## MATERIAL PROVIDED
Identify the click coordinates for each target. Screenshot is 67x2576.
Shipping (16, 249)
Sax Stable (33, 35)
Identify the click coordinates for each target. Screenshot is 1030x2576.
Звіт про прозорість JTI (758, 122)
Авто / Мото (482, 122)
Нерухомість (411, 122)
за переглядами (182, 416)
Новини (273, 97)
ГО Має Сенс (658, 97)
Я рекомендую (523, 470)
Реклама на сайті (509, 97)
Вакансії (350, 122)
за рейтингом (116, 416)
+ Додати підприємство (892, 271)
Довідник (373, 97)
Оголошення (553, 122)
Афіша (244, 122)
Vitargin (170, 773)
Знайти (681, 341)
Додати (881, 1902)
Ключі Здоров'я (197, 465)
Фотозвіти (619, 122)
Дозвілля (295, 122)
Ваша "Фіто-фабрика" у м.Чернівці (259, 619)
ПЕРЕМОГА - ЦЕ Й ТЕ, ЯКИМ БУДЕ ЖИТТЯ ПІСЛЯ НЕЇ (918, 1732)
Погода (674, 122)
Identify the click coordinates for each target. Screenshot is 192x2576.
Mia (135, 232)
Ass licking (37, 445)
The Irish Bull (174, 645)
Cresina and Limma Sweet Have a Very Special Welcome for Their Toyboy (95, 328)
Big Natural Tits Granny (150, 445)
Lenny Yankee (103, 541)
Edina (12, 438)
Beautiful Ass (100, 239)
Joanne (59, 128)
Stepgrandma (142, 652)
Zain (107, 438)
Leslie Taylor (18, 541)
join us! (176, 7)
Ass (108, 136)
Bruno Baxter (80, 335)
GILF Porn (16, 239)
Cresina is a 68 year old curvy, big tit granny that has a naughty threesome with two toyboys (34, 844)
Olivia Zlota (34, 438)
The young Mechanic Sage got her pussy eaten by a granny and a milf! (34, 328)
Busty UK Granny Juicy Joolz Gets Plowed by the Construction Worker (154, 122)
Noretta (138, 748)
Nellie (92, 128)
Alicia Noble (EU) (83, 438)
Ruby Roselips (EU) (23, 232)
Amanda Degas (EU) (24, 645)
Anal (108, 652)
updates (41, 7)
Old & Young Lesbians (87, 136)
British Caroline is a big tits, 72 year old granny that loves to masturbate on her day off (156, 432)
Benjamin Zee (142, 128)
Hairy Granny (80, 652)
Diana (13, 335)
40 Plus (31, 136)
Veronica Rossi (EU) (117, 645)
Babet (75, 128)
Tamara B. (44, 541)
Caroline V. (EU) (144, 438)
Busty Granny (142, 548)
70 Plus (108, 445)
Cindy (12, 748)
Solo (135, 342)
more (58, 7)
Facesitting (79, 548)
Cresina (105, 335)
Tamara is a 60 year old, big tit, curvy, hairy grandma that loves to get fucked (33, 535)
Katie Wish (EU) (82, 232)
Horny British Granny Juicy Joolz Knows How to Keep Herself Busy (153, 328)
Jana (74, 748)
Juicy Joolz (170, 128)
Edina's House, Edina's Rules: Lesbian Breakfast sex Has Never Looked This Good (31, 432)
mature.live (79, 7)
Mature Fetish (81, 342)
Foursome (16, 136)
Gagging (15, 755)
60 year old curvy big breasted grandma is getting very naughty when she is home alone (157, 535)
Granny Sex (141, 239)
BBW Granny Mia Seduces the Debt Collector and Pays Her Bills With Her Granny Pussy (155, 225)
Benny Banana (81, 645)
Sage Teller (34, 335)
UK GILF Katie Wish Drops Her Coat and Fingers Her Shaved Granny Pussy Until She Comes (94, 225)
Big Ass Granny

## ABOUT THIS EXERCISE
A single number is the answer here: the count of lines in the material above holding the string "coordinates".

## TASK RESPONSE
3